#### Exercise instructions
Without any of the pictures, print every record below exactly.

#### Supplied entries
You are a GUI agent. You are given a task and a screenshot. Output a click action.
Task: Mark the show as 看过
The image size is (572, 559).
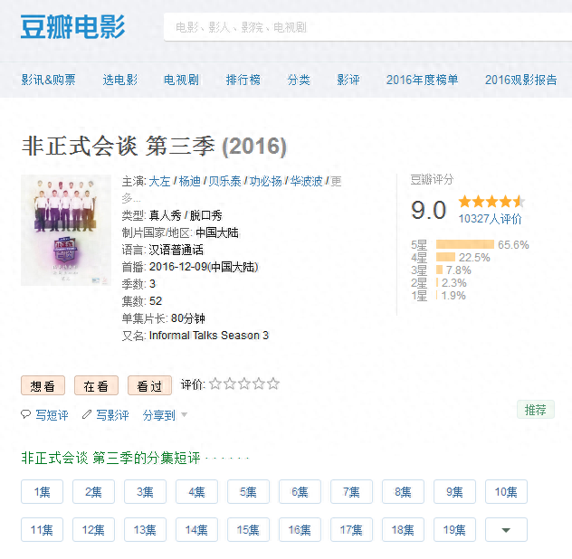[149, 386]
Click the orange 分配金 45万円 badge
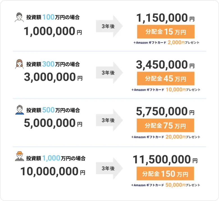The image size is (219, 201). coord(165,78)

#### Problem solution
You are a GUI agent. You are given a task and a screenshot. Output a click action.
Task: Mark the show as 看过
The image size is (572, 559).
[149, 386]
Click the orange 分配金 45万円 badge
The image size is (219, 201). coord(165,78)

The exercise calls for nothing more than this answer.